In such a scenario, Chile couldn’t hope for trade bonanzas. Yet as key members would begin to turn their backs, Chile could offer to mediate between them and Venezuela. That probably wouldn’t make them all buddies, but it would soften the attacks on the Maduro presidency and so heighten Chile’s influence in Caracas — and diminish that of Bolivia. A short-term gain then, would be less abrasive rhetoric from Bolivia, but more importantly, Chile would in the long run improve its stand vis-a-vis two axes that are key to its regional relations. (These axes run from Lima via La Paz to Buenos Aires, and from La Paz via Caracas to Havanna.)

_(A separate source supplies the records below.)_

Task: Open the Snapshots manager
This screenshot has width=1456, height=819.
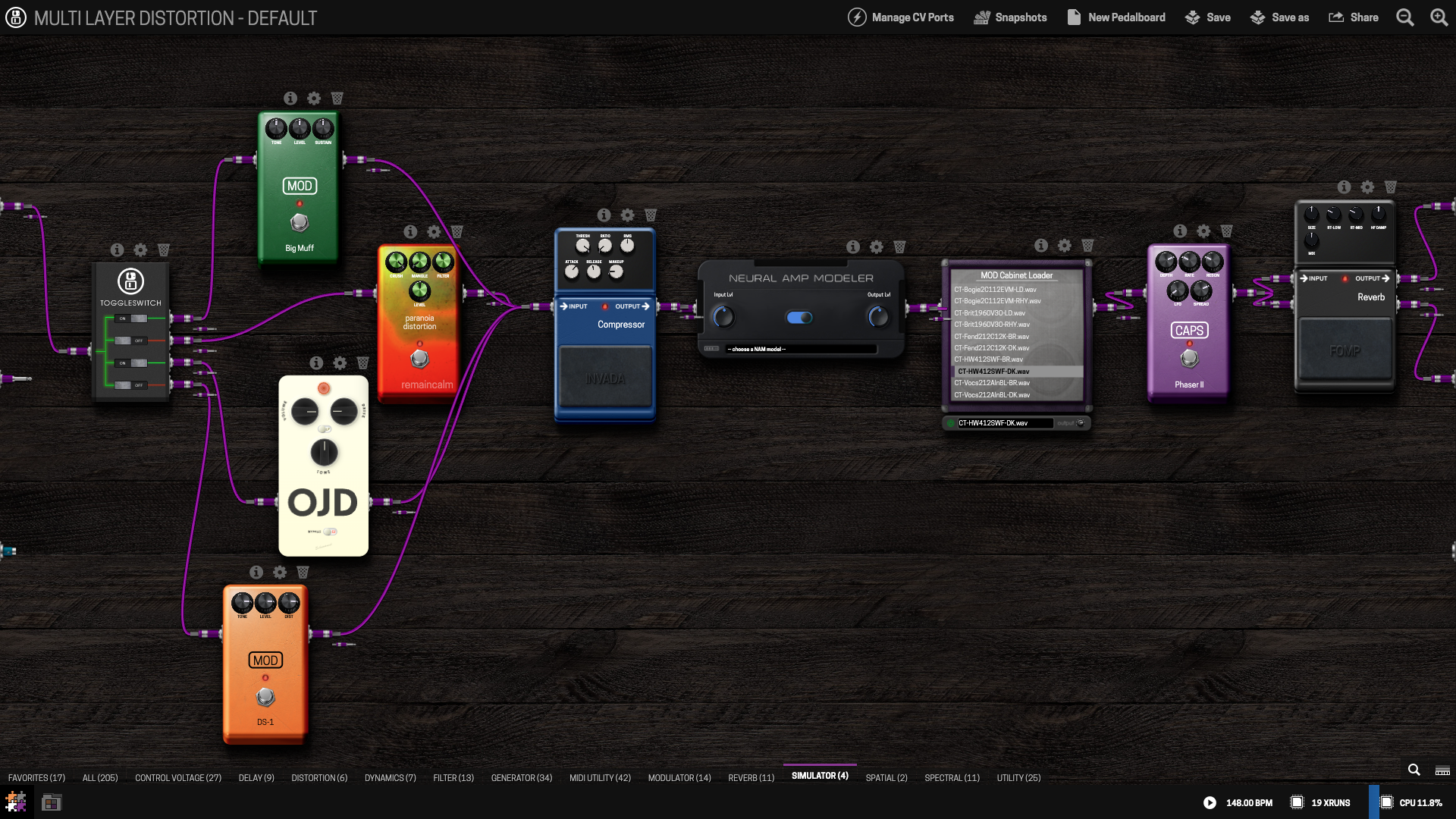Action: click(1010, 17)
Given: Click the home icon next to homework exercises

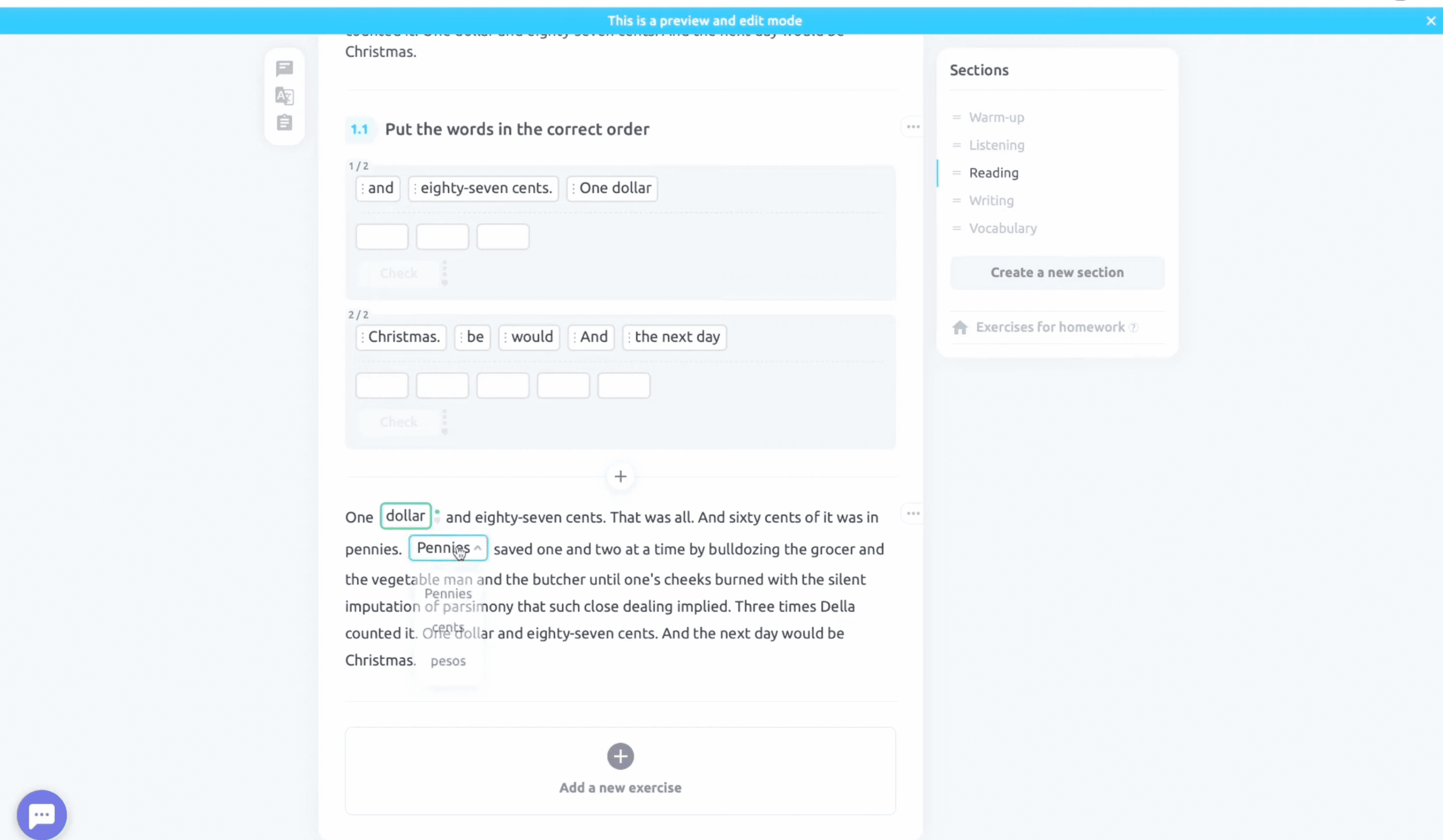Looking at the screenshot, I should 960,328.
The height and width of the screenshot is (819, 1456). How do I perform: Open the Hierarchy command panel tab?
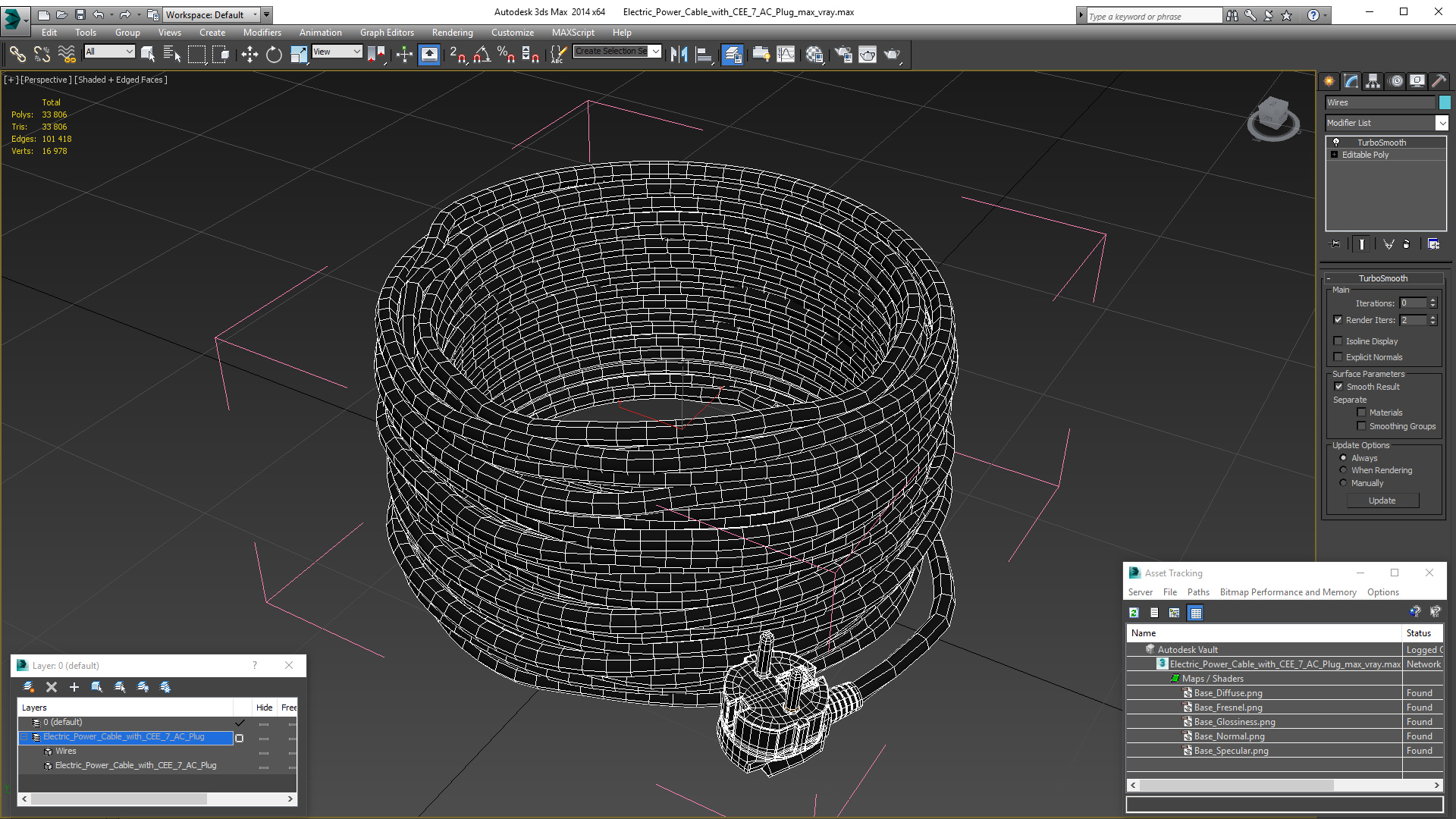click(1373, 81)
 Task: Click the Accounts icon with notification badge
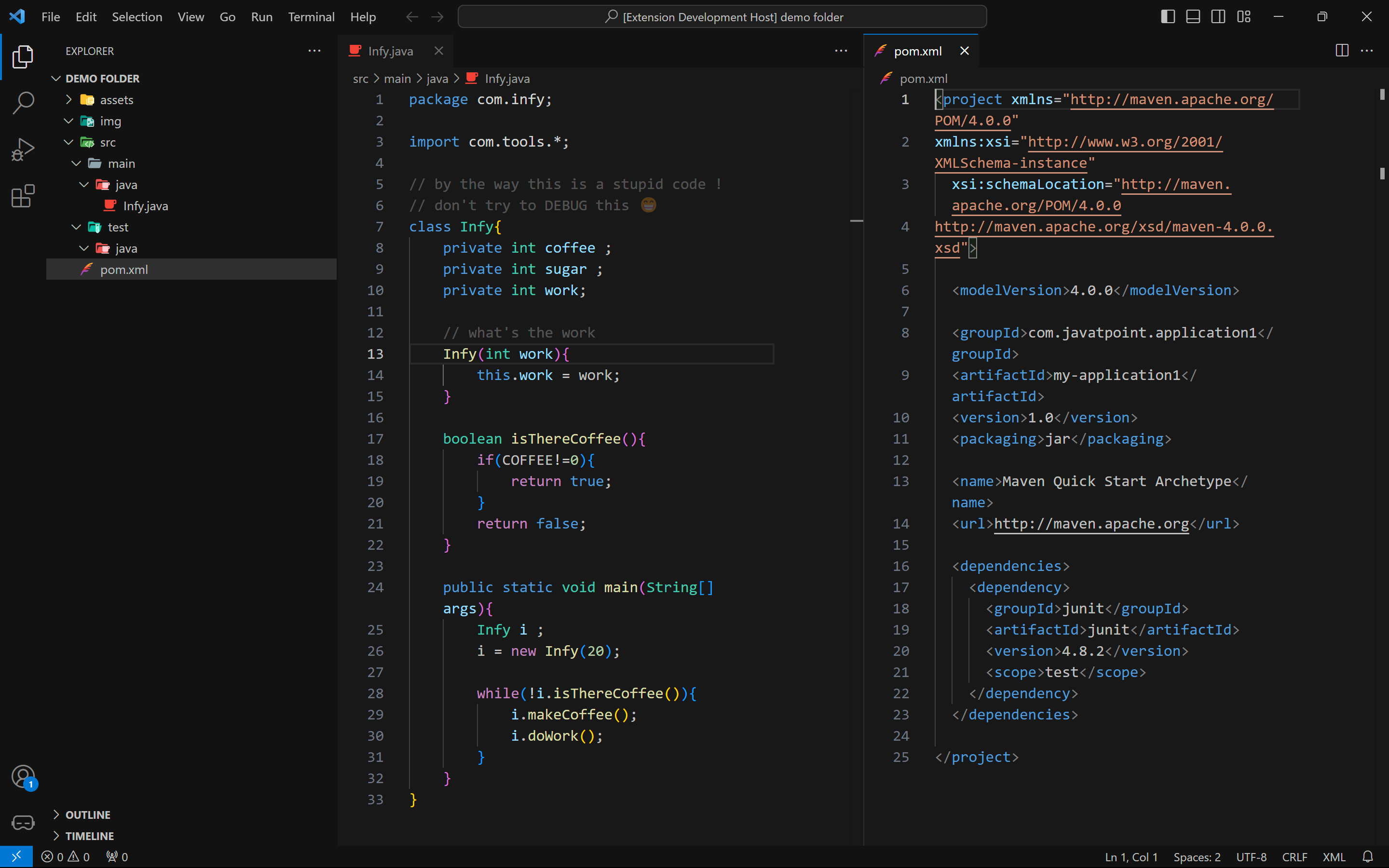point(24,777)
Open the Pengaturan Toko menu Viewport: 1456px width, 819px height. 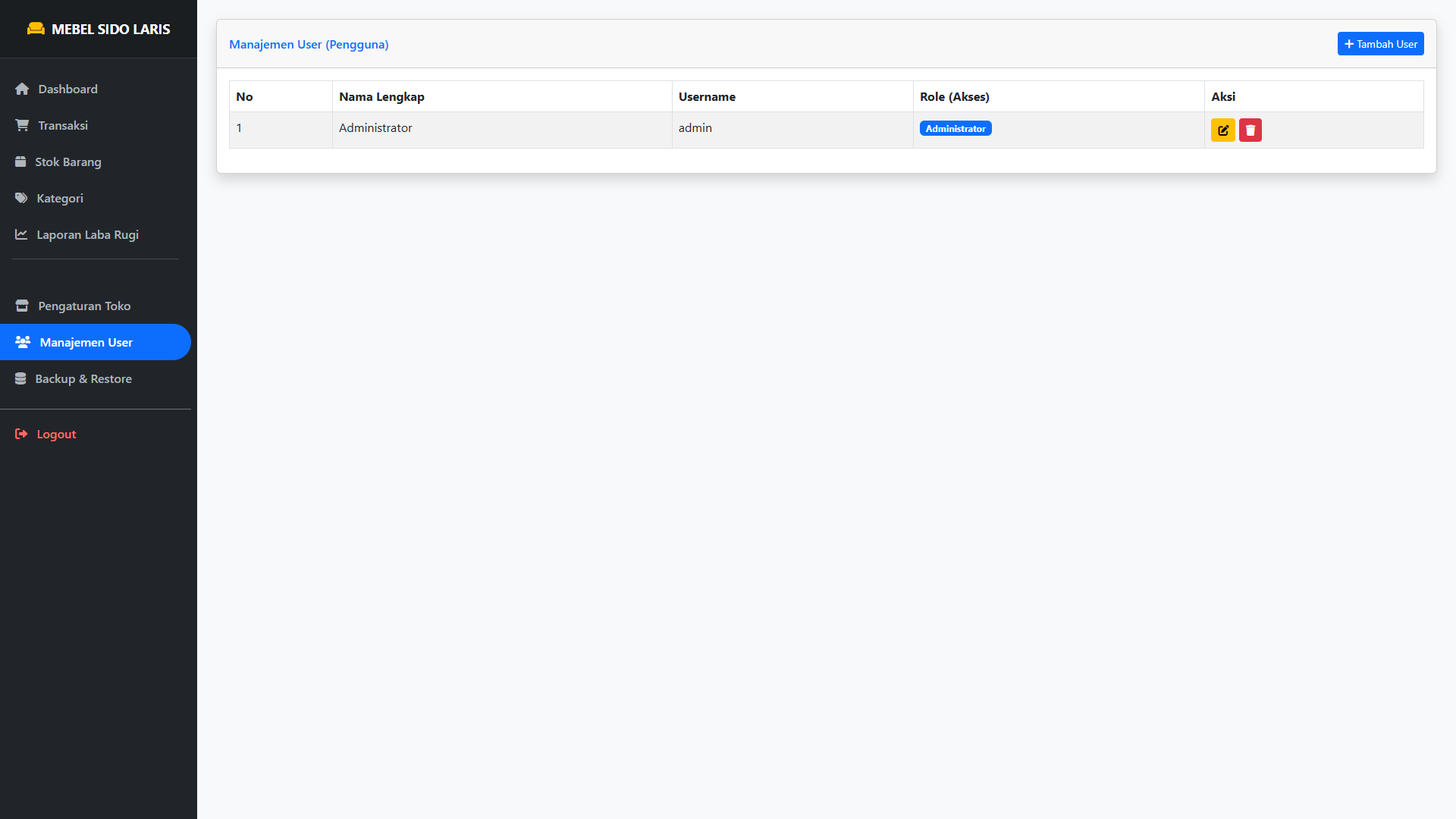[84, 306]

If, more likely, Venezuela skips the presidency, timing becomes paramount. In this case, Brazil would take the helm, triggering a rightward swing of the bloc that, too, would isolate Venezuela. Chile should watch to what degree that happens. At the right moment, it may offer Caracas to halt isolation by, for example, extracting some cheap yet favourable declarations from the others, or perhaps food trades. In return, Caracas would have to discipline La Paz. If Mr. Maduro’s government objects, Chile could still join Venezuela’s adversaries and push for more isolation, but always offering a way out via mediation. In addition to increased influence in the Southern Cone, this approach would also show Bolivia some limits, which Chile hasn’t achieved for a long time. Working the fundamental mechanics of politics — reward compliance, punish defiance — could do wonders.
Chile had offered such mediation before. I laud these initiatives. If balanced right, a socialist government presiding over a capitalist economy carries some potential in ideologically divided Latin America. Thus, although such a constellation may harm integrity domestically (but nothing the system couldn’t survive), more complex manoeuvring in the international/regional sphere becomes possible.
Unfortunately, Chile doesn’t seem to have fully exploited past attempts, partially due to its liberal, politically correct let’s-all-be-brothers outlook, ignoring the power dynamics in its vicinity. Uruguay, for example, seems to better understand such dynamics, as ex-President Mujica’s support for Argentina’s interests in the Falklands as well as for Bolivia’s in the Atacama enabled Uruguay to gain more leverage than either its military or economy would warrant.
The greatest mistake Chile could make is to remain passive. Timing and determination must prevail to make the MERCOSUR issue work and enhance its ability to manage the urgent conflict with Bolivia, as well as the coming ones over Antarctica and the South Atlantic. The winds in the inter-American system don’t naturally blow fortune towards Santiago.